From Benzonitrile to Dicyanobenzenes: The Effect of an Additional CN Group on the Thermochemistry and Negative Ion Photoelectron Spectra of Dicyanobenzene Radical Anions.

The negative ion photoelectron spectra of 1,2-dicyanobenzene ( o -DCNB), 1,3-dicyanobenzene ( m -DCNB), and 1,4-dicyanobenzene ( p -DCNB) radical anions (DCNB· - ), acquired through the computation of Frack-Condon (FC) factors, are presented. The FC calculations utilize harmonic frequencies and normal mode vectors derived from density functional theory at the B3LYP/aug-cc-pVQZ basis set. All the totally symmetric vibrational modes are treated with Duschinsky rotations to yield neutral DCNBs in their singlet (S o ) and lowest triplet (T 1 ) states, following an electron removal from the doublet anionic ground state. For the S o state, the adiabatic electron affinities (EAs) for o- , m- , and p- DCNB are 1.179, 1.103, and 1.348 eV. The EAs for the lowest T 1 state in o- , m- , and p- DCNB are 4.151, 4.185, and 4.208 eV, resulting in an S o -T 1 energy difference (Δ E ST ) of 2.973, 3.082, and 2.860 eV. A vibrational analysis reveals evidence of FC activity involving ring distortion, C-N bending, and ring C═C stretching vibrational progressions in both the S o and T 1 states.

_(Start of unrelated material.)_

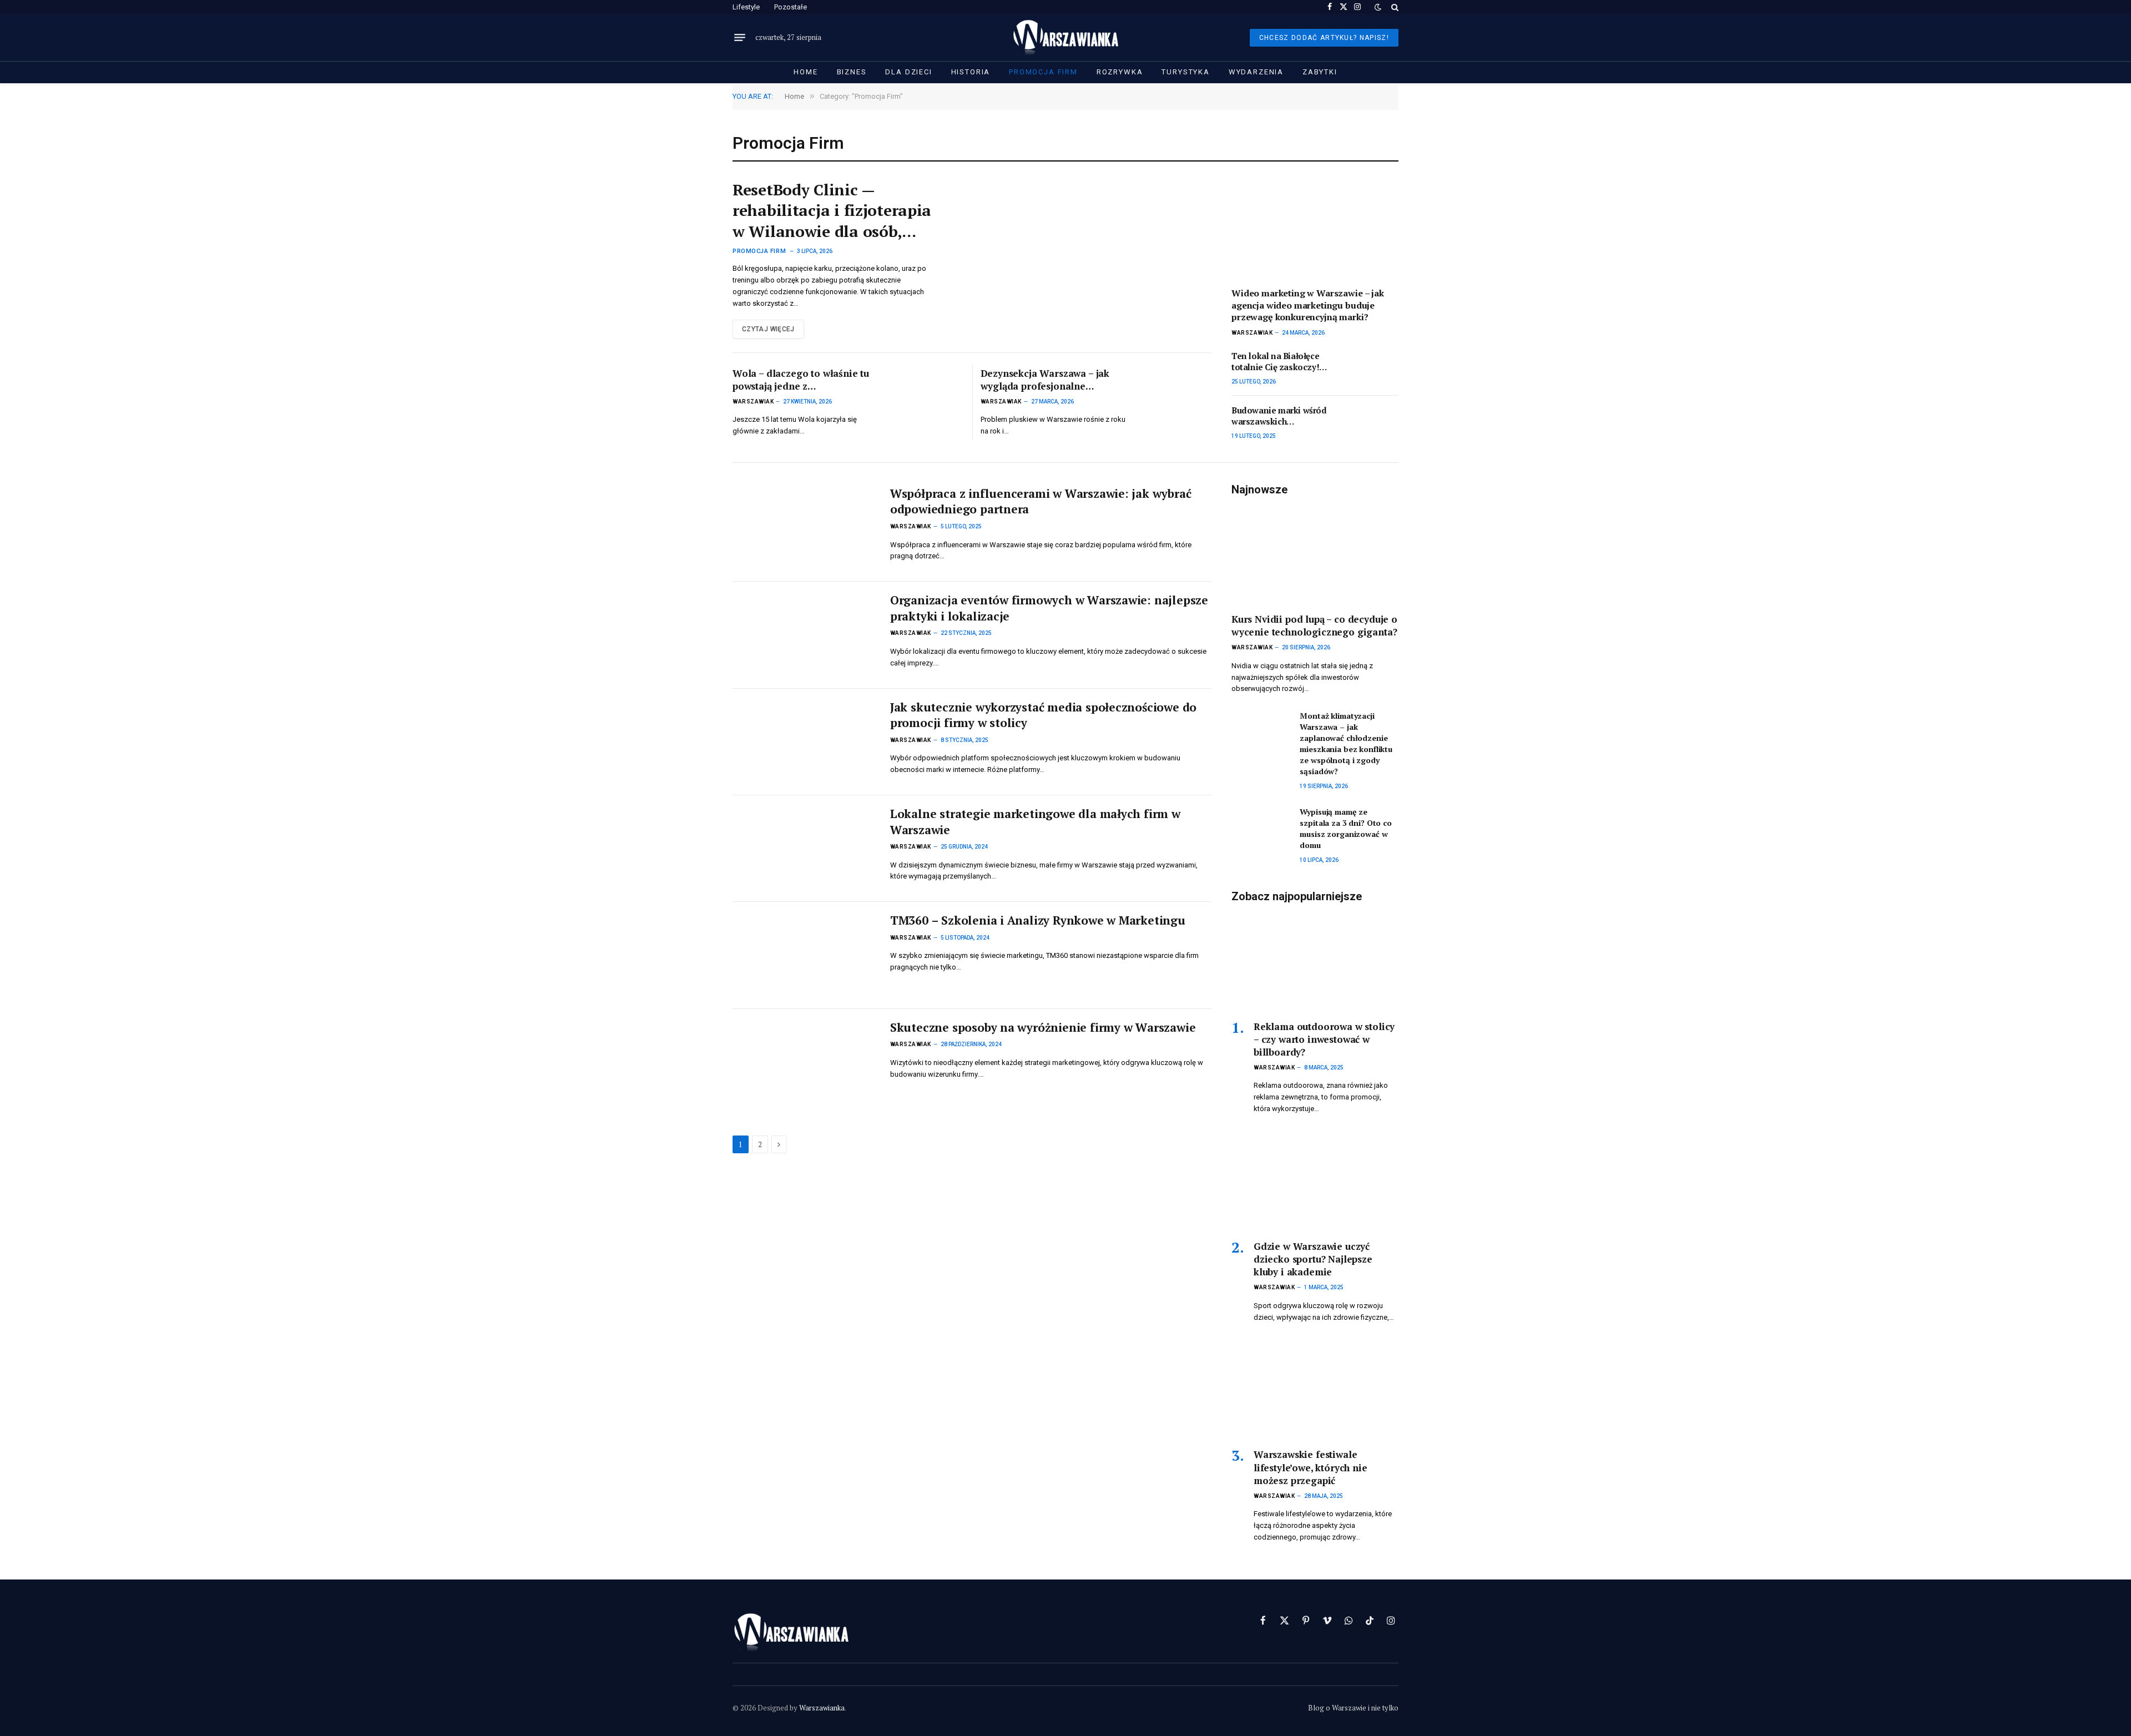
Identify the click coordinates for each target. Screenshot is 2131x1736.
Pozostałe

With the detection of cyanonaphthalene (C 10 H 7 CN) and cyanoindene (C 9 H 7 CN) in the interstellar medium (ISM), our results highlight the extent to which replacing a single hydrogen on an aromatic molecule with a cyano group, C≡N, can alter the vibrational structure of the molecule/radical anion. As such, dicyano-polyaromatic hydrocarbons may be reasonably robust in the ISM, making it appealing to search for them in future interstellar detection missions.